Album cover for Panic! at the Disco's "Death of a Bachelor".
Album cover for Panic! at the Disco's "Death of a Bachelor".

A-Panic! at the Disco

Death of a Bachelor

photo

Album cover for Chairlift's "Moth".

(Fueled by Ramen)

The new album by Panic! at the Disco is called Death of a Bachelor, but its core concern isn't death so much as the afterlife. Brendon Urie, the band's emphatic mind and mouthpiece, wants to know what happens in the wake of a bacchanal, when the wildest urges thrash only in the rearview. "Welcome to the end of eras," he sings on "Emperor's New Clothes," sounding rueful as well as relieved.

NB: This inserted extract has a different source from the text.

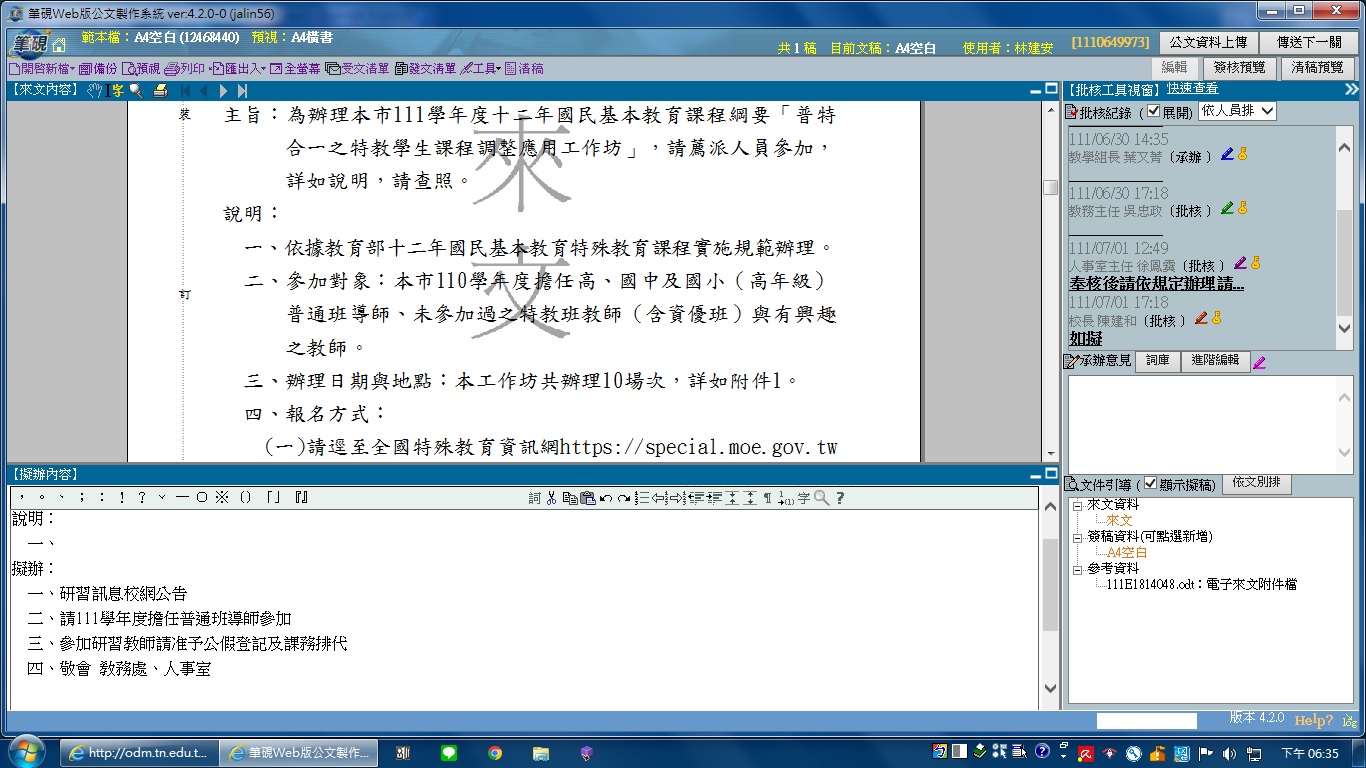Open the 開啟新檔 dropdown menu
This screenshot has width=1366, height=768.
[x=41, y=69]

If Urie, 28, sounds like someone adjusting to new circumstances, there may be good reason for that. He's a couple of years into married life, which imbues songs about being lonely while in love, like "House of Memories," with an intriguing frisson.

Meanwhile, another union in Urie's life has officially been torn asunder. After a series of personnel shake-ups, his band, formed in 2004 by childhood friends in Las Vegas, recently scaled all the way back to a solo act. (As an amusingly blunt credit in the CD booklet puts it, "Panic! at the Disco Is: Brendon Urie.") Not that the album, which was largely produced by Jake Sinclair, sounds any less Day-Glo spectacular than the group's past dispatches.

Panic! at the Disco has always favored a style steroidal and slick, and Urie isn't out to reinvent it here. So if the album's title is meant to evoke Death of a Ladies' Man, the 1977 album by Leonard Cohen, the analogy never scratches past the surface. A larger touchstone, especially on the title track, is Frank Sinatra -- although Urie doesn't have the vocal subtlety or the empathy to flesh out his emulation.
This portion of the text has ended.